** START Page extract **

Moore-Penrose Pseudoinverse#

The Moore-Penrose pseudoinverse is a generalization of the matrix inverse that can be applied to non-square or singular matrices. It is denoted as \( \mathbf{A}^+ \) for a matrix \( \mathbf{A} \).

The pseudoinverse satisfies the following defining properties:

  • \( \mathbf{A} \mathbf{A}^+ \mathbf{A} = \mathbf{A} \)

  • \( \mathbf{A}^+ \mathbf{A} \mathbf{A}^+ = \mathbf{A}^+ \)

From these properties, we can derive the following additional properties:

  • \( (\mathbf{A} \mathbf{A}^+)^\top = \mathbf{A} \mathbf{A}^+ \)

  • \( (\mathbf{A}^+ \mathbf{A})^\top = \mathbf{A}^+ \mathbf{A} \)

  • Existence: The pseudoinverse exists for any matrix \( \mathbf{A} \).

  • Uniqueness: The pseudoinverse is unique.

  • Rank: The rank of \( \mathbf{A}^+ \) is equal to the rank of \( \mathbf{A} \).

** END Page extract **

Stated problem 1 →
Answer these questions about the page on the Moore-Penrose pseudoinverse:
(a) What kinds of matrices can the pseudoinverse be applied to?
(b) How is the pseudoinverse of a matrix A denoted?
(c) How does the rank of the pseudoinverse relate to the rank of A?

** START Supplied material **

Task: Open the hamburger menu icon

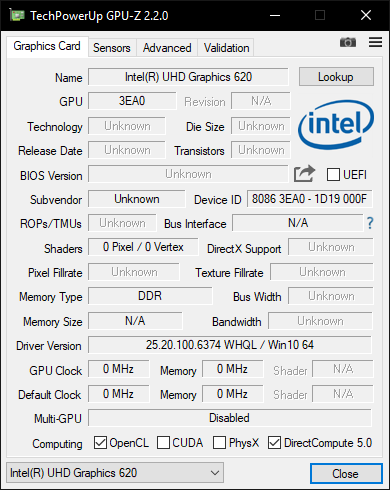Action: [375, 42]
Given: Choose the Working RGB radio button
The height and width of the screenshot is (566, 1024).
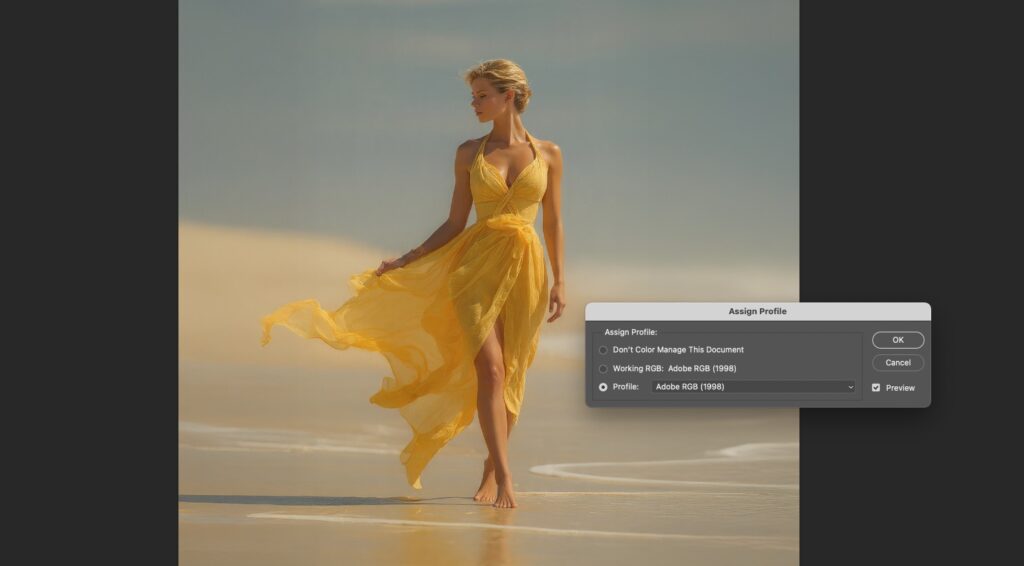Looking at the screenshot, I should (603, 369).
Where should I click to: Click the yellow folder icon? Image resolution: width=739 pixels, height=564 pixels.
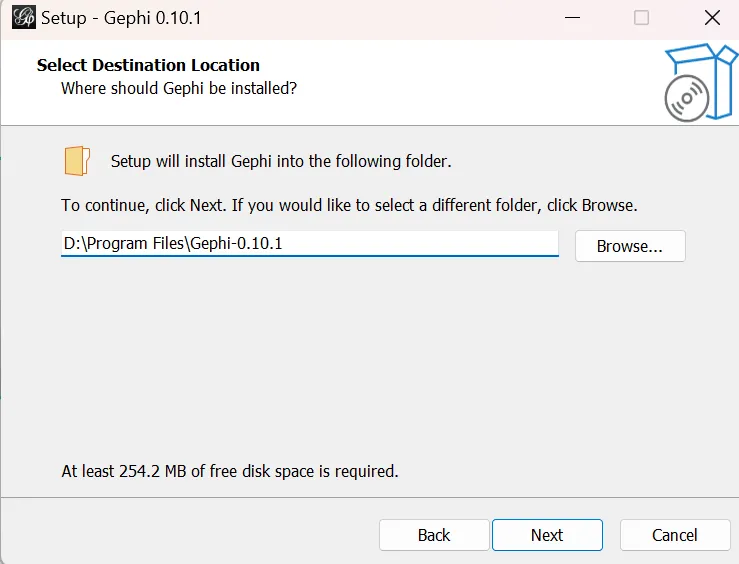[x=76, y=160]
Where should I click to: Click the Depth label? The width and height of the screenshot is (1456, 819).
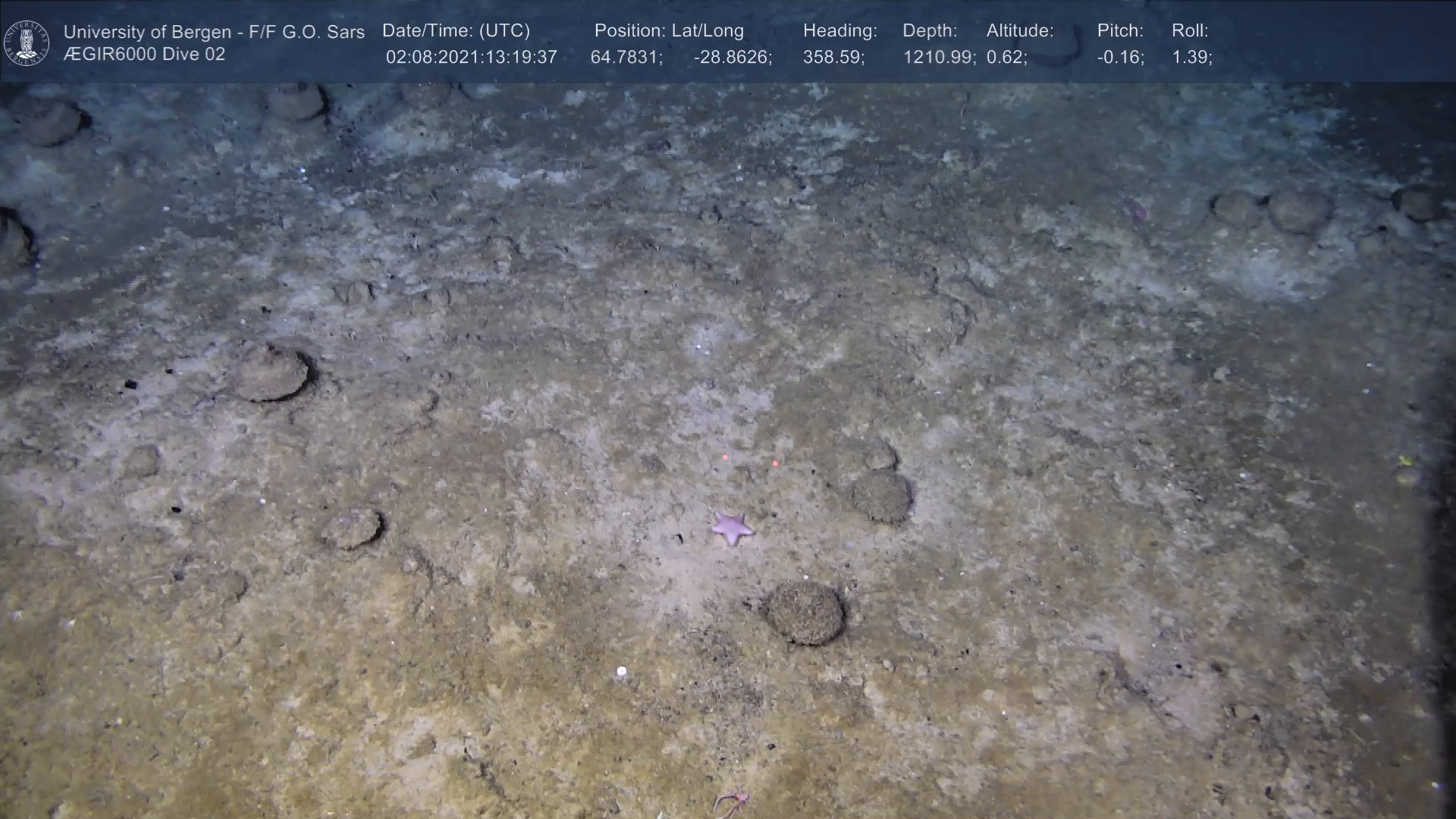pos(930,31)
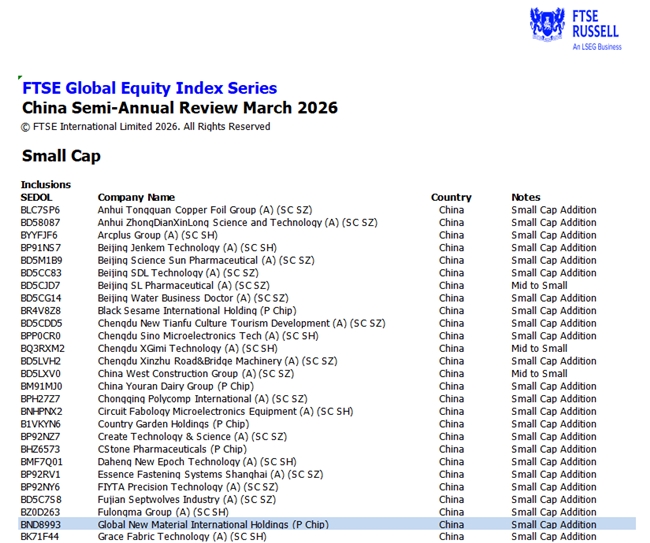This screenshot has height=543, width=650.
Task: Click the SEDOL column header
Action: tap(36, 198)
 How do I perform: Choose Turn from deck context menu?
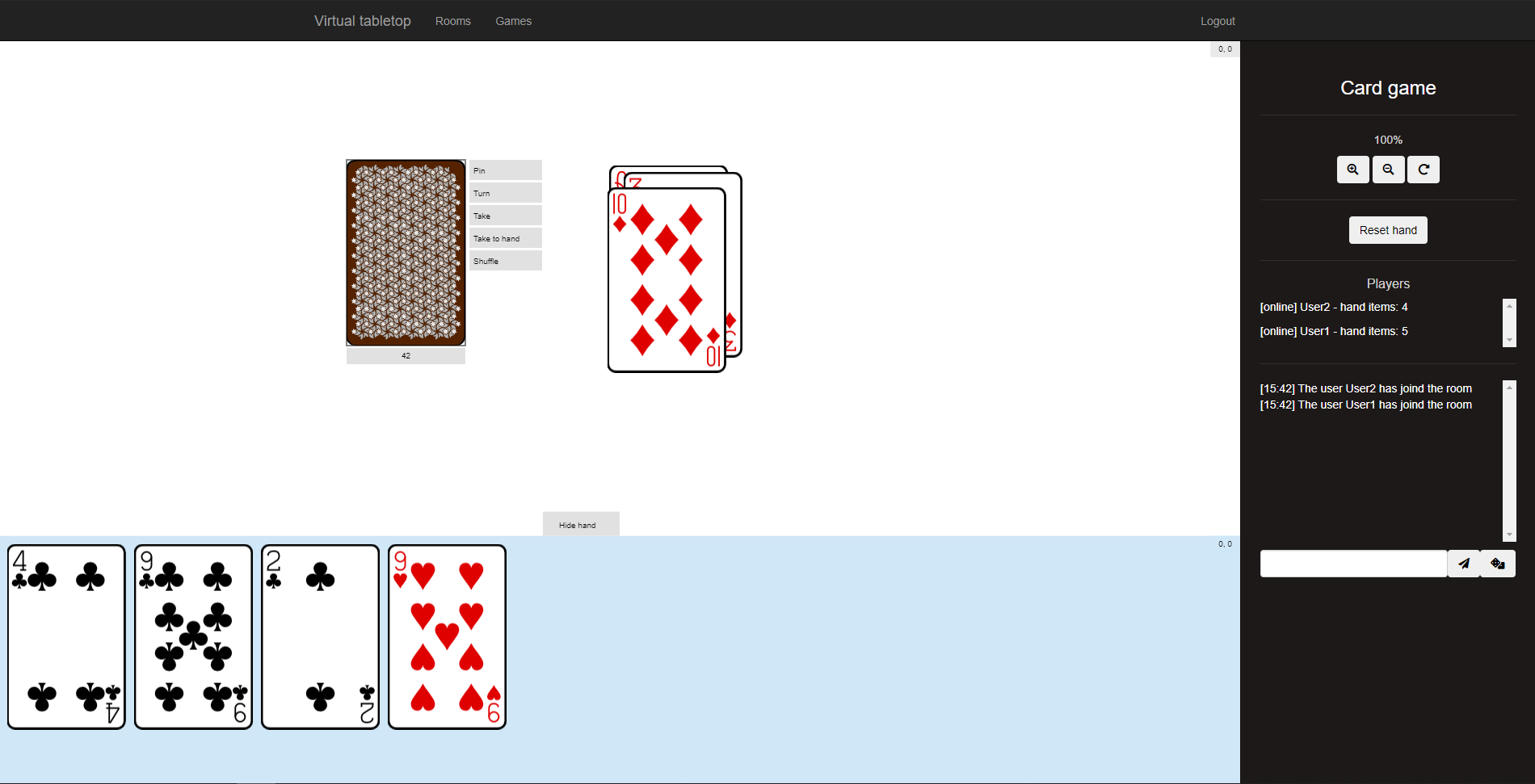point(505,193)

** END Supplied material **

Stated problem 2 → Arrange as a JSON list of strings the part of the records that runs from the line containing "Where should I click to: Click the yellow" through the end of the records, both ends included, with one string for each line. Leave out blank lines and pictures.

Exercise result 1 →
(a) Non-square or singular matrices.
(b) As A⁺.
(c) The rank of A⁺ is equal to the rank of A.

Exercise result 2 →
[
  "Where should I click to: Click the yellow folder icon? Image resolution: width=739 pixels, height=564 pixels.",
  "[x=76, y=160]",
  "Where should I click to: Click the Depth label? The width and height of the screenshot is (1456, 819).",
  "pos(930,31)",
  "This screenshot has height=543, width=650.",
  "Task: Click the SEDOL column header",
  "Action: tap(36, 198)",
  " How do I perform: Choose Turn from deck context menu?",
  "point(505,193)"
]